I'm using TensorFlow-Slim. My aim is to run a given standard script (located in /models/slim/scripts) in multi-GPU mode. I've tested the finetune_resnet_v1_50_on_flowers.sh script (cloned on 12.04.2017). I've just added --num_clones=2 at the end of the training part (inspired by /slim/deployment/model_deploy_test.py and previous StackOverflow answers):
python train_image_classifier.py \
--train_dir=${TRAIN_DIR} \
--dataset_name=flowers \
--dataset_split_name=train \
--dataset_dir=${DATASET_DIR} \
--model_name=resnet_v1_50 \
--checkpoint_path=${PRETRAINED_CHECKPOINT_DIR}/resnet_v1_50.ckpt \
--checkpoint_exclude_scopes=resnet_v1_50/logits \
--trainable_scopes=resnet_v1_50/logits \
--max_number_of_steps=3000 \
--batch_size=32 \
--learning_rate=0.01 \
--save_interval_secs=60 \
--save_summaries_secs=60 \
--log_every_n_steps=100 \
--optimizer=rmsprop \
--weight_decay=0.00004 \
--num_clones=2
Code from deployment/model_deploy_test.py:
def testMultiGPU(self):
deploy_config = model_deploy.DeploymentConfig(num_clones=2)
I've got one warning ('Ignoring device specification'):
I tensorflow/core/common_runtime/gpu/gpu_device.cc:975] Creating TensorFlow device (/gpu:0) -> (device: 0, name: Tesla P100-SXM2-16GB, pci bus id: 0000:85:00.0)
I tensorflow/core/common_runtime/gpu/gpu_device.cc:975] Creating TensorFlow device (/gpu:1) -> (device: 1, name: Tesla P100-SXM2-16GB, pci bus id: 0000:86:00.0)

> Supplied material:

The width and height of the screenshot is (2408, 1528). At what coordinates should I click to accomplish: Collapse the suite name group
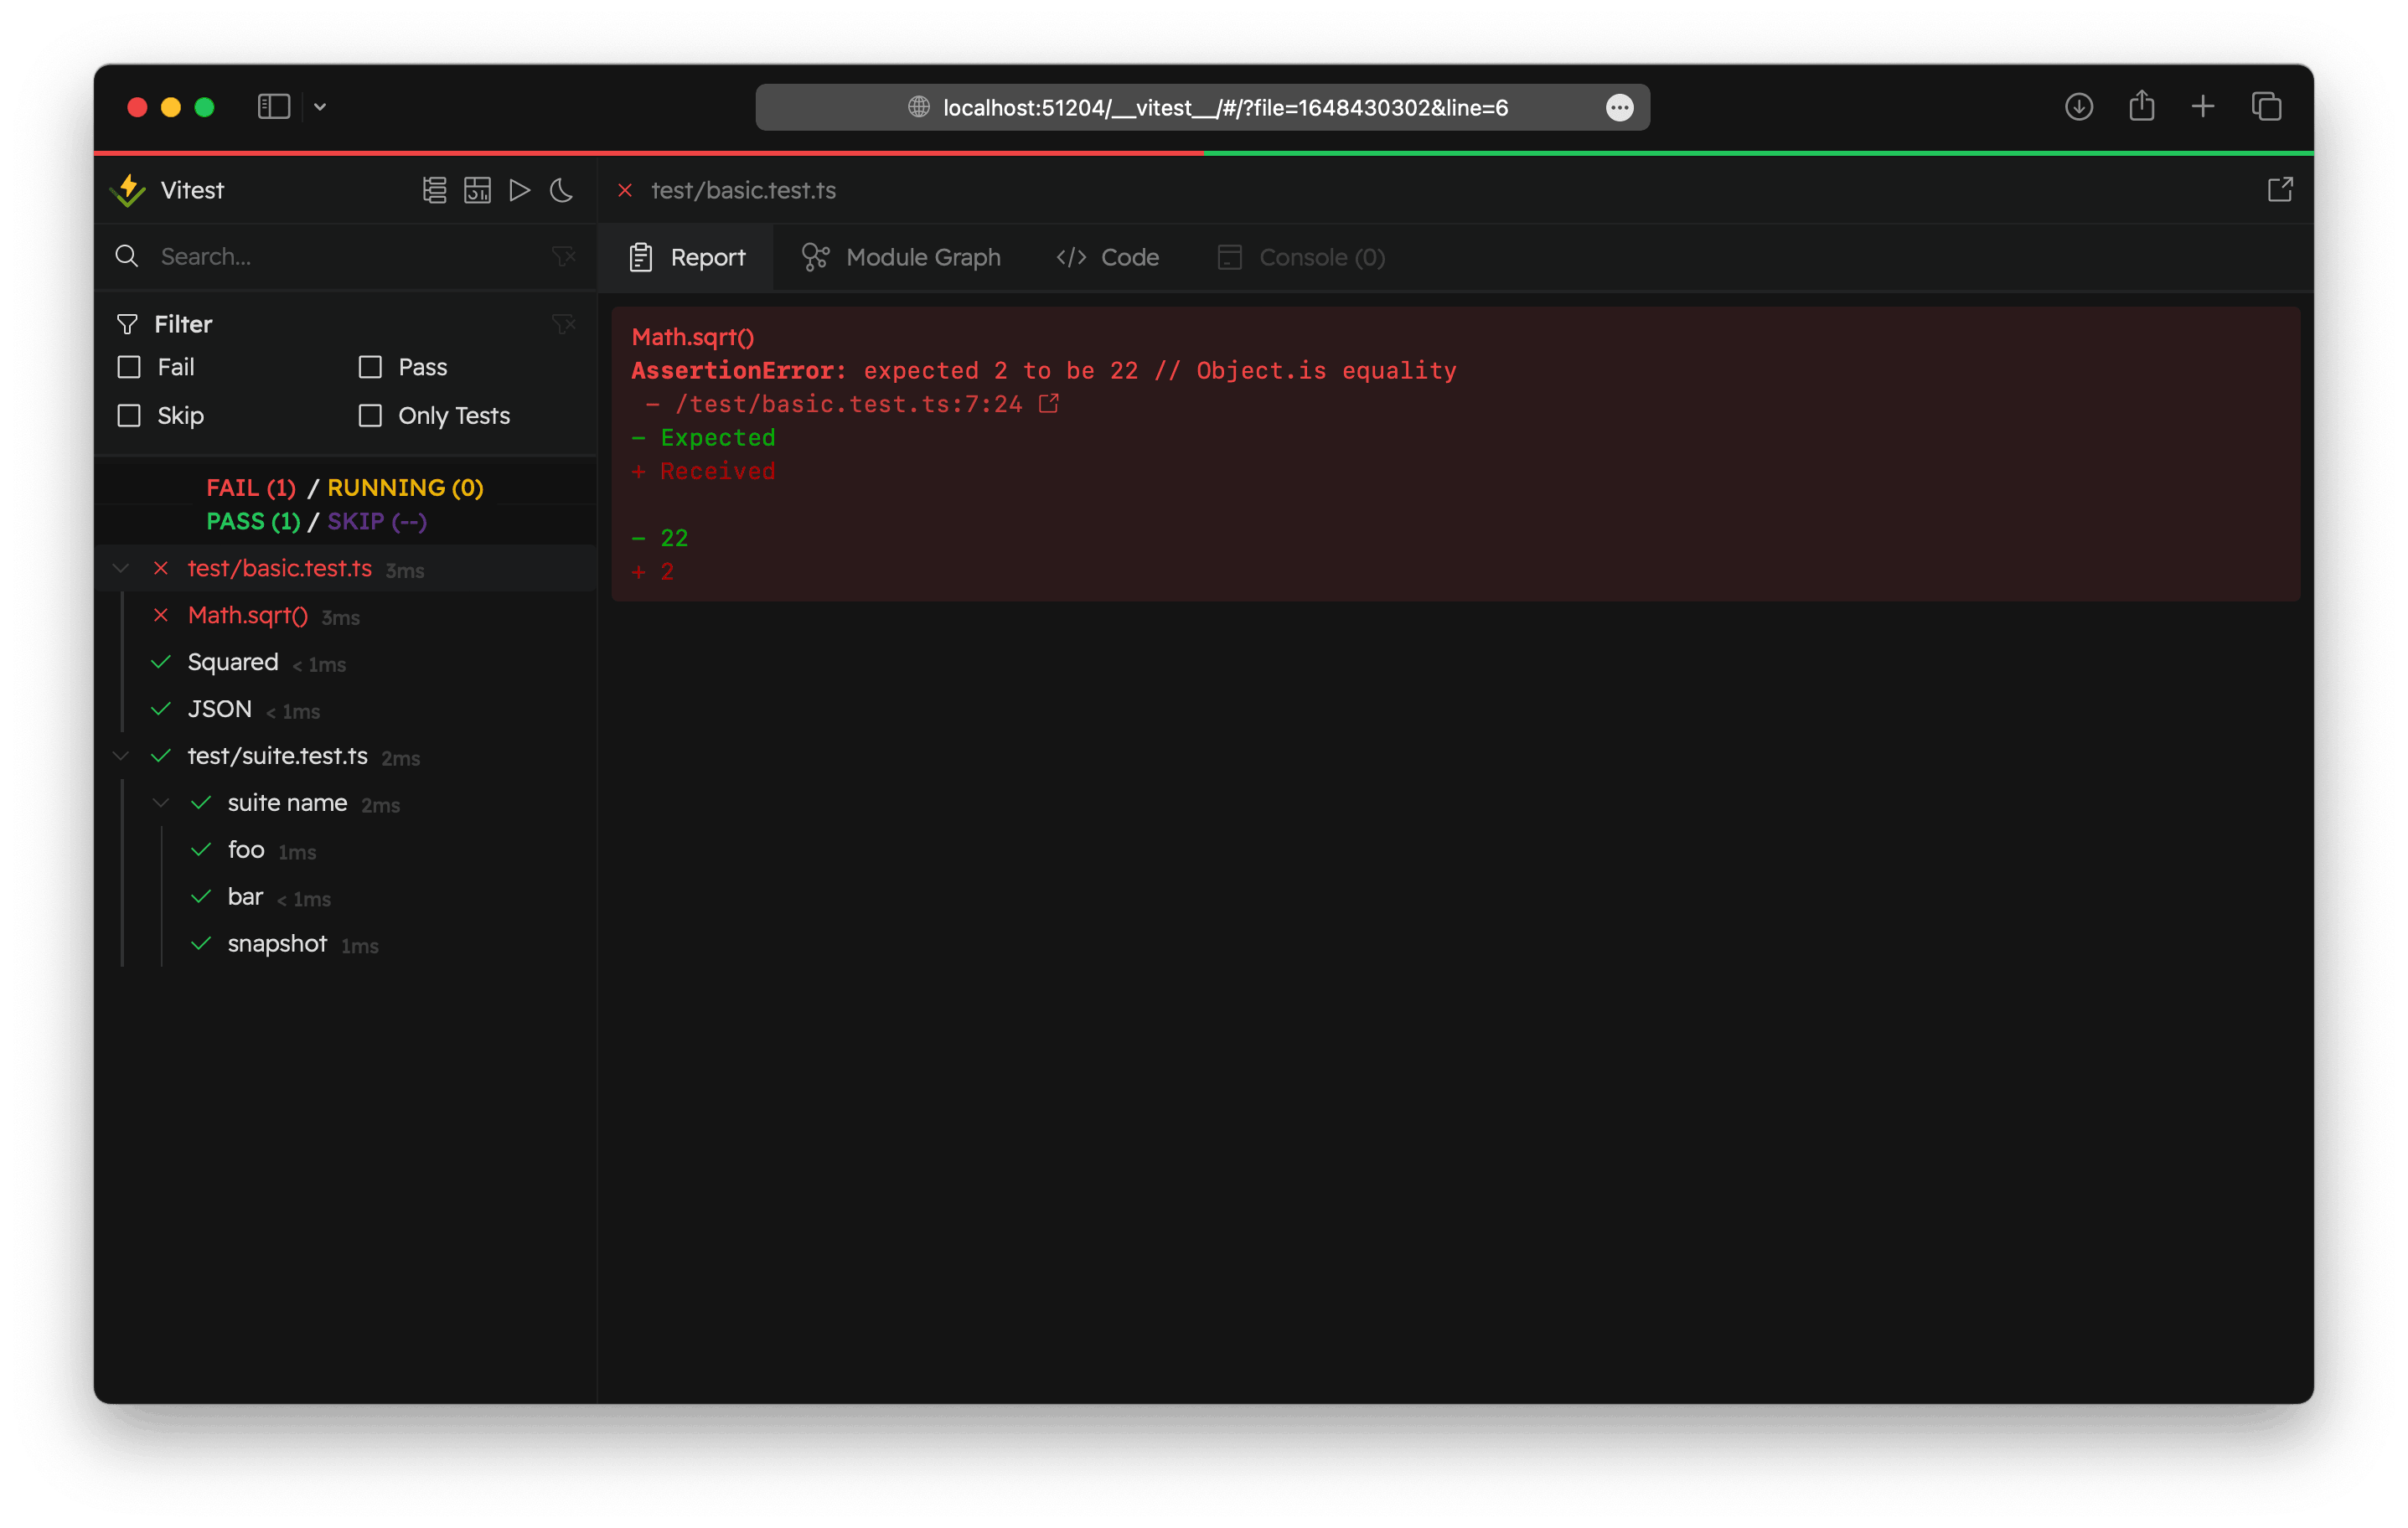coord(160,802)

> Jobs:
#1 Answer from the TensorFlow-Slim post:
(a) Which script was tested?
(b) What batch size does the training command set?
(c) What GPU model do the log lines name?
#2 Write the next part of the TensorFlow-Slim post, starting after the log line for /gpu:1.
The data on this page come from a separate source.

> Answers in order:
#1
(a) finetune_resnet_v1_50_on_flowers.sh
(b) 32
(c) Tesla P100-SXM2-16GB

#2
I tensorflow/core/common_runtime/simple_placer.cc:669] Ignoring device specification /GPU:1 for node 'clone_1/fifo_queue_Dequeue' because the input edge from 'prefetch_queue/fifo_queue' is a reference connection and already has a device field set to /CPU:0
I tensorflow/core/common_runtime/simple_placer.cc:669] Ignoring device specification /GPU:0 for node 'clone_0/fifo_queue_Dequeue' because the input edge from 'prefetch_queue/fifo_queue' is a reference connection and already has a device field set to /CPU:0
The GPUs run normally (memory usage and GPU utilization), but the training is not faster compared with a single GPU training.
This issue might be related to: https://github.com/tensorflow/tensorflow/issues/8061
I would be very pleased to receive your answers, opinions or concrete proposals to this problem.
CUDA version: release 8.0, V8.0.53
TensorFlow installed from binary, tested versions: 1.0.1 and 1.1.0rc
GPU: NVIDIA Tesla P100 (SXM2)